* Work task
From first line to last, give the material again unchanged.
⁂
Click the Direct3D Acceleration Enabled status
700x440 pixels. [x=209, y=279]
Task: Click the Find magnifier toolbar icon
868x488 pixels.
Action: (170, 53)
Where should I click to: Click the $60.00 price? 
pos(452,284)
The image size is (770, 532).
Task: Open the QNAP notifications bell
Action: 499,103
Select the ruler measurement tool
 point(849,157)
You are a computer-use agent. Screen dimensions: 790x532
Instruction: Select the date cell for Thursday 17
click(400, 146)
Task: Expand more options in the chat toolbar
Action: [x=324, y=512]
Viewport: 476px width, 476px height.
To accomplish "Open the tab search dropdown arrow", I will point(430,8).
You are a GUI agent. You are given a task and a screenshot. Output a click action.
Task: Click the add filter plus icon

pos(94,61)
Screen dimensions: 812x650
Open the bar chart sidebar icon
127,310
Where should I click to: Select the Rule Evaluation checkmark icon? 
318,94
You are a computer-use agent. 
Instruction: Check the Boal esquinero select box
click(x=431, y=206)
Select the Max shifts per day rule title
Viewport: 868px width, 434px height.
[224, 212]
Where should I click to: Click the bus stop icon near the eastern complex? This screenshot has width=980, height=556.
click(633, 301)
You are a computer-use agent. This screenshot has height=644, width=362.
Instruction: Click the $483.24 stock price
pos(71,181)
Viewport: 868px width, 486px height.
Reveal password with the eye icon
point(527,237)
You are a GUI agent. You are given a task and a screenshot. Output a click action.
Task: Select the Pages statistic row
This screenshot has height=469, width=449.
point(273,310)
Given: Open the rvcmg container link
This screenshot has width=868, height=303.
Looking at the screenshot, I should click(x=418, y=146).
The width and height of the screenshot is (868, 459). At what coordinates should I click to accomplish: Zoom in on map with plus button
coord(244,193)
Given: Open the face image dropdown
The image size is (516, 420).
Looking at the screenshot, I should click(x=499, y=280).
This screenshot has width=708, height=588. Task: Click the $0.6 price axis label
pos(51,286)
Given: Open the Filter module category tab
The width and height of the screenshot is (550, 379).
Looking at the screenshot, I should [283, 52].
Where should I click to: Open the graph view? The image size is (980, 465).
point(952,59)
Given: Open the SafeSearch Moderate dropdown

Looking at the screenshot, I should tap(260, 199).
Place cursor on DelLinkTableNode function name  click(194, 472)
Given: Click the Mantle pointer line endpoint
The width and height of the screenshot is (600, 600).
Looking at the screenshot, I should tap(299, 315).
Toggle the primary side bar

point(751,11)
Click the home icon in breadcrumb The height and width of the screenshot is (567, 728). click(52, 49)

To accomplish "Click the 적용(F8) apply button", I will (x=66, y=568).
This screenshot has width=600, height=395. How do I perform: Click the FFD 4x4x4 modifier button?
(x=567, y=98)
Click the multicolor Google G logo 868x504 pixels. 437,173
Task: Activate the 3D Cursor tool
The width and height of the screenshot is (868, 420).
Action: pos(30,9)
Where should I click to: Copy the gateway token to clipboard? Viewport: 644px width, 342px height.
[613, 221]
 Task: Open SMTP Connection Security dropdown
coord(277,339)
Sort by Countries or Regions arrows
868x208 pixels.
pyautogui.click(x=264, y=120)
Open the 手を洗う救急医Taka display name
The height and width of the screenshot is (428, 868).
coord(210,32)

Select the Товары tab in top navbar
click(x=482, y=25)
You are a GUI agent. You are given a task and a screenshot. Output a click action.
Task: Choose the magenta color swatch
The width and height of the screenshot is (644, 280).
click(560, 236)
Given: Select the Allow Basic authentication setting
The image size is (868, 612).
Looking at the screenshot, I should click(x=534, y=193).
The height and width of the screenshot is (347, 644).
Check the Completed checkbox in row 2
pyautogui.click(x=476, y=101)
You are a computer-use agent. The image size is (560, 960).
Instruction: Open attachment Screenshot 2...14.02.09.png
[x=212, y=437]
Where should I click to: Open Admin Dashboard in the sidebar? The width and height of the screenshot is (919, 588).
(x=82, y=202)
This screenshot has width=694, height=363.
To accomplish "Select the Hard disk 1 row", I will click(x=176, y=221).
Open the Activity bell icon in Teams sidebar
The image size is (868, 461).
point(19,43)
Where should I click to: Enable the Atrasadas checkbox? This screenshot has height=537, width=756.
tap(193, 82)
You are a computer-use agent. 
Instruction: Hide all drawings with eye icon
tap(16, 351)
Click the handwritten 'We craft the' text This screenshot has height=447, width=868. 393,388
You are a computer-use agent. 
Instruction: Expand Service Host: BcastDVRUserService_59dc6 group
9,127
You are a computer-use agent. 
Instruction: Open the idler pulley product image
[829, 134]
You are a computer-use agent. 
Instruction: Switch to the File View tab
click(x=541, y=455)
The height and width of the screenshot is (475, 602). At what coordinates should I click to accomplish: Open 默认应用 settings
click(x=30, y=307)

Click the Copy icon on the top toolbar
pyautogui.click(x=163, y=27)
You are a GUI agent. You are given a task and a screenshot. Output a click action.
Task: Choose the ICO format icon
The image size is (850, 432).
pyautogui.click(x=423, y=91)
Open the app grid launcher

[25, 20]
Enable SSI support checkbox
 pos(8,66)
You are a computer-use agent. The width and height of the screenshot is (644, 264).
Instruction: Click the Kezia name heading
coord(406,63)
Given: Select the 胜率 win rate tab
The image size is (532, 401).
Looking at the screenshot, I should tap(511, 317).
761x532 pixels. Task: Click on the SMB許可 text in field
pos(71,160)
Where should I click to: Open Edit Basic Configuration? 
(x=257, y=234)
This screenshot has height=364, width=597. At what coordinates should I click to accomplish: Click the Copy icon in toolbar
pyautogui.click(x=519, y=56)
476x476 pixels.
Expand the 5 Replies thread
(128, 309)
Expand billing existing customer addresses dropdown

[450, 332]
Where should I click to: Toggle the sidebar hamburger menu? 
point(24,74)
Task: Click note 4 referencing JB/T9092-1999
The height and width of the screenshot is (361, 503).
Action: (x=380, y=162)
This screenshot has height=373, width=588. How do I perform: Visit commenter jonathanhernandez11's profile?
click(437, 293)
⁂
* Answer space
Click the Direct3D Acceleration Enabled status
700x440 pixels. [x=209, y=279]
Task: Click the Find magnifier toolbar icon
868x488 pixels.
Action: (170, 53)
Where should I click to: Click the $60.00 price? 
pos(452,284)
The image size is (770, 532).
Task: Open the QNAP notifications bell
Action: 499,103
Select the ruler measurement tool
 point(849,157)
You are a computer-use agent. Screen dimensions: 790x532
Instruction: Select the date cell for Thursday 17
click(400, 146)
Task: Expand more options in the chat toolbar
Action: [x=324, y=512]
Viewport: 476px width, 476px height.
To accomplish "Open the tab search dropdown arrow", I will point(430,8).
You are a GUI agent. You are given a task and a screenshot. Output a click action.
Task: Click the add filter plus icon

pos(94,61)
Screen dimensions: 812x650
Open the bar chart sidebar icon
127,310
Where should I click to: Select the Rule Evaluation checkmark icon? 
318,94
You are a computer-use agent. 
Instruction: Check the Boal esquinero select box
click(x=431, y=206)
Select the Max shifts per day rule title
Viewport: 868px width, 434px height.
[224, 212]
Where should I click to: Click the bus stop icon near the eastern complex? This screenshot has width=980, height=556.
click(633, 301)
You are a computer-use agent. This screenshot has height=644, width=362.
Instruction: Click the $483.24 stock price
pos(71,181)
Viewport: 868px width, 486px height.
Reveal password with the eye icon
point(527,237)
You are a GUI agent. You are given a task and a screenshot. Output a click action.
Task: Select the Pages statistic row
This screenshot has height=469, width=449.
point(273,310)
Given: Open the rvcmg container link
This screenshot has width=868, height=303.
Looking at the screenshot, I should click(x=418, y=146).
The width and height of the screenshot is (868, 459). At what coordinates should I click to accomplish: Zoom in on map with plus button
coord(244,193)
Given: Open the face image dropdown
The image size is (516, 420).
Looking at the screenshot, I should click(x=499, y=280).
This screenshot has width=708, height=588. Task: Click the $0.6 price axis label
pos(51,286)
Given: Open the Filter module category tab
The width and height of the screenshot is (550, 379).
Looking at the screenshot, I should [283, 52].
Where should I click to: Open the graph view? The image size is (980, 465).
point(952,59)
Given: Open the SafeSearch Moderate dropdown

Looking at the screenshot, I should tap(260, 199).
Place cursor on DelLinkTableNode function name  click(194, 472)
Given: Click the Mantle pointer line endpoint
The width and height of the screenshot is (600, 600).
Looking at the screenshot, I should tap(299, 315).
Toggle the primary side bar

point(751,11)
Click the home icon in breadcrumb The height and width of the screenshot is (567, 728). click(52, 49)

To accomplish "Click the 적용(F8) apply button", I will (x=66, y=568).
This screenshot has width=600, height=395. How do I perform: Click the FFD 4x4x4 modifier button?
(x=567, y=98)
Click the multicolor Google G logo 868x504 pixels. 437,173
Task: Activate the 3D Cursor tool
The width and height of the screenshot is (868, 420).
Action: pos(30,9)
Where should I click to: Copy the gateway token to clipboard? Viewport: 644px width, 342px height.
[613, 221]
 Task: Open SMTP Connection Security dropdown
coord(277,339)
Sort by Countries or Regions arrows
868x208 pixels.
pyautogui.click(x=264, y=120)
Open the 手を洗う救急医Taka display name
The height and width of the screenshot is (428, 868).
coord(210,32)

Select the Товары tab in top navbar
click(x=482, y=25)
You are a GUI agent. You are given a task and a screenshot. Output a click action.
Task: Choose the magenta color swatch
The width and height of the screenshot is (644, 280).
click(560, 236)
Given: Select the Allow Basic authentication setting
The image size is (868, 612).
Looking at the screenshot, I should click(x=534, y=193).
The height and width of the screenshot is (347, 644).
Check the Completed checkbox in row 2
pyautogui.click(x=476, y=101)
You are a computer-use agent. The image size is (560, 960).
Instruction: Open attachment Screenshot 2...14.02.09.png
[x=212, y=437]
Where should I click to: Open Admin Dashboard in the sidebar? The width and height of the screenshot is (919, 588).
(x=82, y=202)
This screenshot has width=694, height=363.
To accomplish "Select the Hard disk 1 row", I will click(x=176, y=221).
Open the Activity bell icon in Teams sidebar
The image size is (868, 461).
point(19,43)
Where should I click to: Enable the Atrasadas checkbox? This screenshot has height=537, width=756.
tap(193, 82)
You are a computer-use agent. 
Instruction: Hide all drawings with eye icon
tap(16, 351)
Click the handwritten 'We craft the' text This screenshot has height=447, width=868. 393,388
You are a computer-use agent. 
Instruction: Expand Service Host: BcastDVRUserService_59dc6 group
9,127
You are a computer-use agent. 
Instruction: Open the idler pulley product image
[829, 134]
You are a computer-use agent. 
Instruction: Switch to the File View tab
click(x=541, y=455)
The height and width of the screenshot is (475, 602). At what coordinates should I click to accomplish: Open 默认应用 settings
click(x=30, y=307)

Click the Copy icon on the top toolbar
pyautogui.click(x=163, y=27)
You are a GUI agent. You are given a task and a screenshot. Output a click action.
Task: Choose the ICO format icon
The image size is (850, 432).
pyautogui.click(x=423, y=91)
Open the app grid launcher

[25, 20]
Enable SSI support checkbox
 pos(8,66)
You are a computer-use agent. The width and height of the screenshot is (644, 264).
Instruction: Click the Kezia name heading
coord(406,63)
Given: Select the 胜率 win rate tab
The image size is (532, 401).
Looking at the screenshot, I should tap(511, 317).
761x532 pixels. Task: Click on the SMB許可 text in field
pos(71,160)
Where should I click to: Open Edit Basic Configuration? 
(x=257, y=234)
This screenshot has height=364, width=597. At what coordinates should I click to accomplish: Click the Copy icon in toolbar
pyautogui.click(x=519, y=56)
476x476 pixels.
Expand the 5 Replies thread
(128, 309)
Expand billing existing customer addresses dropdown

[450, 332]
Where should I click to: Toggle the sidebar hamburger menu? 
point(24,74)
Task: Click note 4 referencing JB/T9092-1999
The height and width of the screenshot is (361, 503).
Action: (x=380, y=162)
This screenshot has height=373, width=588. How do I perform: Visit commenter jonathanhernandez11's profile?
click(437, 293)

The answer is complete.